Des rues sans vie, sans âme qui vive, une ville sans rue. On y marchait comme si le couvre-feu avait été promulgué, comme si on risquait à tout moment d’être interpellé par une patrouille, on s’y dépêchait. Sauf Joubert qui y errait sans but le plus souvent. Le pauvre ici se sentait encore plus pauvre. Il n’y venait pas car il aurait été saisi d’effroi devant le foisonnement des richesses. Comme l’était Joubert. Mais il ne savait pas Joubert, il ne pouvait pas imaginer que le pauvre fût résigné, qu’il pouvait venir profiter quelques heures des belles pelouses, de l’ombre autour du lac sans s’indigner de l’opulence qui l’entourait. Bien au contraire, il se réjouissait, le pauvre, de pouvoir profiter un peu de cette opulence, de pouvoir en profiter librement, gratuitement. La joie du pauvre qui pique-nique sur les pelouses bien entretenues en face du Palais Rose écœurait Joubert. C’est ça, la République, Joubert. Ce qui la fonde, ce qui la légitime. Que le pauvre puisse profiter de la beauté, de la haute culture, des arts et même de la richesse ! Même s’il ne s’en rendait pas compte. Parce qu’on ne se rendait plus compte. La République portait bien son nom. La chose publique. Elle rendait publique ce qui était auparavant réservé à la sphère privée de quelques privilégiés. Même ici, chez les plus riches, la République jouait son rôle !
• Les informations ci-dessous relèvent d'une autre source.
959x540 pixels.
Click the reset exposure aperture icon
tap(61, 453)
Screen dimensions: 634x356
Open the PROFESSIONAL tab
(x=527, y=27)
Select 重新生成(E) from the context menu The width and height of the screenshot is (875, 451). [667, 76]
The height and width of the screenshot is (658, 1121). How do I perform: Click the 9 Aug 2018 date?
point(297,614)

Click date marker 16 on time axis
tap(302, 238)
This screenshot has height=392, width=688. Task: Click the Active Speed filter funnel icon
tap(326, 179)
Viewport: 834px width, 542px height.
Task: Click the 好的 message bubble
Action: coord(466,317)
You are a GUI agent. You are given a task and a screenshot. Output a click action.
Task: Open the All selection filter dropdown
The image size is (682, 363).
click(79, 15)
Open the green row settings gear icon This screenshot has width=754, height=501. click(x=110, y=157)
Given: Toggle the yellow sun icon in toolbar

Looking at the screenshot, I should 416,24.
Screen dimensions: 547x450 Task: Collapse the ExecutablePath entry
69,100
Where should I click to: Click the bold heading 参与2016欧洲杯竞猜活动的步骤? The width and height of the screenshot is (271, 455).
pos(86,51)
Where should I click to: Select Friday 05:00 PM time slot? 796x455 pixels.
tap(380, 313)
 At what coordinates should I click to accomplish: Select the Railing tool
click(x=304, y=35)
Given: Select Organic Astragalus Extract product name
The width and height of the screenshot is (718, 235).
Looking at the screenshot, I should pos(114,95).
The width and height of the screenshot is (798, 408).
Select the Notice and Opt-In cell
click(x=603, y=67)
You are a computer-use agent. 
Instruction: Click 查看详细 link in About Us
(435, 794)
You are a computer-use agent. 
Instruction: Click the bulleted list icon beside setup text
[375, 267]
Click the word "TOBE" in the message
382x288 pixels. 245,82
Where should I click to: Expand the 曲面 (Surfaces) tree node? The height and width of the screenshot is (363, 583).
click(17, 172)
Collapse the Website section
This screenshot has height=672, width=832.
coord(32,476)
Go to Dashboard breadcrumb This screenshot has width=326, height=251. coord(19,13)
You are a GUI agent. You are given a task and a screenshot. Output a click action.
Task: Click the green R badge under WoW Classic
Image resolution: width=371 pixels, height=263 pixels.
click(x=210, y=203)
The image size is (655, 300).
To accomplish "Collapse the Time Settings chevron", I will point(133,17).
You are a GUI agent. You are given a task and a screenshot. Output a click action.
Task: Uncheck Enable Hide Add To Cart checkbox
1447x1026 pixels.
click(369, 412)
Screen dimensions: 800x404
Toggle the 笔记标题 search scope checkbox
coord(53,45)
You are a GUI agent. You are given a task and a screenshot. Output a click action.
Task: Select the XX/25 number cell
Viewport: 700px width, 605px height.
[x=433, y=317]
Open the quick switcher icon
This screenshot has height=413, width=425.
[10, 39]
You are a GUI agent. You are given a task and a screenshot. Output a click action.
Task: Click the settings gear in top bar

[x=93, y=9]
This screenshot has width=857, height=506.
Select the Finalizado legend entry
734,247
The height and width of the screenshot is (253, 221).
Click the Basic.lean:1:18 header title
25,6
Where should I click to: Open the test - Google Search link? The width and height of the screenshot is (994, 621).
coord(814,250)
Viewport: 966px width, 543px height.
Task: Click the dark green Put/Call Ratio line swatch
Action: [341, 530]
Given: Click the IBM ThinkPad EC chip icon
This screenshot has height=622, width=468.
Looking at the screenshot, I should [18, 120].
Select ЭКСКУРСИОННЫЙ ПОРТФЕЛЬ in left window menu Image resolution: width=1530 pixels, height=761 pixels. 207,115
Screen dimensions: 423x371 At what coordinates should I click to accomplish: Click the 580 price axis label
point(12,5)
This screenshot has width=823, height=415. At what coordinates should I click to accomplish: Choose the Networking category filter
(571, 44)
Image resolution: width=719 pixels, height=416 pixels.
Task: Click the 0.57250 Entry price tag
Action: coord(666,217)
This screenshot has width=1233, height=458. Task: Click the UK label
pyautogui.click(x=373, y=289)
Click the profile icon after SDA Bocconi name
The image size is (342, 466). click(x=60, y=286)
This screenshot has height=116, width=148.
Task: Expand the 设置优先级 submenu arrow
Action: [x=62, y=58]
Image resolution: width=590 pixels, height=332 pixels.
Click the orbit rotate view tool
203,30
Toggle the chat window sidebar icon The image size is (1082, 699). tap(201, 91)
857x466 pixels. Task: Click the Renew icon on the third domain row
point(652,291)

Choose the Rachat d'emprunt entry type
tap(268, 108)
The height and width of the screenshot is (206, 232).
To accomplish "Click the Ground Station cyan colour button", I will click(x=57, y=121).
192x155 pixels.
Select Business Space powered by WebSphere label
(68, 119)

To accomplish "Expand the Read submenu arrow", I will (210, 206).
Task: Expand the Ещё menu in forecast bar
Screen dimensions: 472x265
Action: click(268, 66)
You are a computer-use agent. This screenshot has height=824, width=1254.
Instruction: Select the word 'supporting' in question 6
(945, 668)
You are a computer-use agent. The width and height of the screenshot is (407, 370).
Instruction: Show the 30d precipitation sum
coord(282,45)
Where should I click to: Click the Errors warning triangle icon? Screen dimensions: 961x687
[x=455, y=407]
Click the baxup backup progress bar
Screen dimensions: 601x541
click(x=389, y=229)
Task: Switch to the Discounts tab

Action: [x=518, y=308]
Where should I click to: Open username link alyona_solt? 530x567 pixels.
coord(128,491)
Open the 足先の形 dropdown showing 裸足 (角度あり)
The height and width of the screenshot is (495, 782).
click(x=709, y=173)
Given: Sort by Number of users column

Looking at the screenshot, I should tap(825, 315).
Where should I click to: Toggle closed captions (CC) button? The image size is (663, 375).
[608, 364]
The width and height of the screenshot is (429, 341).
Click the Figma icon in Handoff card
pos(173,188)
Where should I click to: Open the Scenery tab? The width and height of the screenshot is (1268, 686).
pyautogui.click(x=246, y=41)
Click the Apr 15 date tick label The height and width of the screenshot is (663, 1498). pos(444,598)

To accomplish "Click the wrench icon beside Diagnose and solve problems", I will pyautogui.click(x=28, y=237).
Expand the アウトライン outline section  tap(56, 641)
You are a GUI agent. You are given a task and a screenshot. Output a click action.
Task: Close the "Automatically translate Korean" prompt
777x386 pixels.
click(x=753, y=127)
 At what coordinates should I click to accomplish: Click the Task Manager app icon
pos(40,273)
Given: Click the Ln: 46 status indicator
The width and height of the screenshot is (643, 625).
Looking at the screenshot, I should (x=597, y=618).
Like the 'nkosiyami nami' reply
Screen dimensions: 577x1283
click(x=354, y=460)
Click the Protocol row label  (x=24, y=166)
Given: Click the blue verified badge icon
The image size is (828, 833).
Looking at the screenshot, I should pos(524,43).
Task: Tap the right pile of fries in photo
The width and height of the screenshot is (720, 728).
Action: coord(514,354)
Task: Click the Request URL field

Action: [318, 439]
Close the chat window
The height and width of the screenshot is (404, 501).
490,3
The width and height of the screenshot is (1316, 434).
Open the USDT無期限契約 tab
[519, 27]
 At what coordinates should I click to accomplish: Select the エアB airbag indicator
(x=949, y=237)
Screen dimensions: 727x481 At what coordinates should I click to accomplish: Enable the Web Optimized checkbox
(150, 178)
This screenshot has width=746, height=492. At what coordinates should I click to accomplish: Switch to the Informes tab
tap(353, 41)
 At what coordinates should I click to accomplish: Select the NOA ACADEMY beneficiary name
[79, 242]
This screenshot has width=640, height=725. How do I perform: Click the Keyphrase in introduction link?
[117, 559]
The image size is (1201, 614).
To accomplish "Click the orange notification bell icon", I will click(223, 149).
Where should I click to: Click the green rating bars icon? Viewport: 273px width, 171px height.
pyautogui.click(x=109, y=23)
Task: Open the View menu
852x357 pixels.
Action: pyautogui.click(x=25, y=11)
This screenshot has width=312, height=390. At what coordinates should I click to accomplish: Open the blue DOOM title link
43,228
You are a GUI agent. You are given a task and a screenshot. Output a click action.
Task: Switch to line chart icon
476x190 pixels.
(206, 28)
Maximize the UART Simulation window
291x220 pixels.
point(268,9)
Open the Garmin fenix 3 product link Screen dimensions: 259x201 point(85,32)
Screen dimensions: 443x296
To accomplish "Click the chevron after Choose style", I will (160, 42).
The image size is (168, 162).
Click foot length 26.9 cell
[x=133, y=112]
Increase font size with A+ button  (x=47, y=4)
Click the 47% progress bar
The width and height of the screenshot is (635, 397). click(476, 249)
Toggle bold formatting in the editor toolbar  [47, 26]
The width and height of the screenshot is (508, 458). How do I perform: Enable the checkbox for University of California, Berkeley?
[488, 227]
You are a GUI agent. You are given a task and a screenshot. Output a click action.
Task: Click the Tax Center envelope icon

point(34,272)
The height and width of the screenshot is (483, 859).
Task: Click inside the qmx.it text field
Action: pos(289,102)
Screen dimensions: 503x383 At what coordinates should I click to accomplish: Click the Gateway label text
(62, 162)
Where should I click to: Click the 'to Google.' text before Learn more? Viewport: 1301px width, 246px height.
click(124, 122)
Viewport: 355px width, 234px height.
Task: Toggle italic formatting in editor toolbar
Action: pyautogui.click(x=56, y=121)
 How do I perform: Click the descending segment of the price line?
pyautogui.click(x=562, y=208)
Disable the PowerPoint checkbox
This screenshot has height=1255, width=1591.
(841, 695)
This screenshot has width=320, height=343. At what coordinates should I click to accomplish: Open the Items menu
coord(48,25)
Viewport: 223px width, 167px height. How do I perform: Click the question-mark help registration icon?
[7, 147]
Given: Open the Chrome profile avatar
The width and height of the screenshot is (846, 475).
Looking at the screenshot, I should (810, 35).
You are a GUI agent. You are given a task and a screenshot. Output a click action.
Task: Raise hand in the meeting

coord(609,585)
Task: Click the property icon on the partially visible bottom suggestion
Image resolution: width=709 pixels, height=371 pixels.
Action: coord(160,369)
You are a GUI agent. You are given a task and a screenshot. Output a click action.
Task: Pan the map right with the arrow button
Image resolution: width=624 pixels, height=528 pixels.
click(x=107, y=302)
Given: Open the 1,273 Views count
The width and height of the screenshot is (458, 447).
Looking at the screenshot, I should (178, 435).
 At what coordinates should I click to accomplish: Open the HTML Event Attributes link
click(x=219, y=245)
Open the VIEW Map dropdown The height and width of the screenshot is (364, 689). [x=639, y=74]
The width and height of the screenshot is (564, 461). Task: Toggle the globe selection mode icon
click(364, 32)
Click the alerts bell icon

Il crachait dans la soupe, Joubert. Et qu’en savait-il de ce que pouvait désirer le pauvre ? Sa morgue et son arrogance étaient filles du ressentiment. Tiraillement. Joubert était une déchirure. Il était écartelé entre un idéal ascétique et un profond désir de jouissance. Et quand on manque de souplesse, le grand écart est très douloureux. Il se voulait moine ou nabab, Diogène ou Alexandre. Diogène et Alexandre. Et, il n’était ni l’un, ni l’autre, et il savait pertinemment qu’il ne serait jamais ni l’un, ni l’autre et encore moins l’un et l’autre.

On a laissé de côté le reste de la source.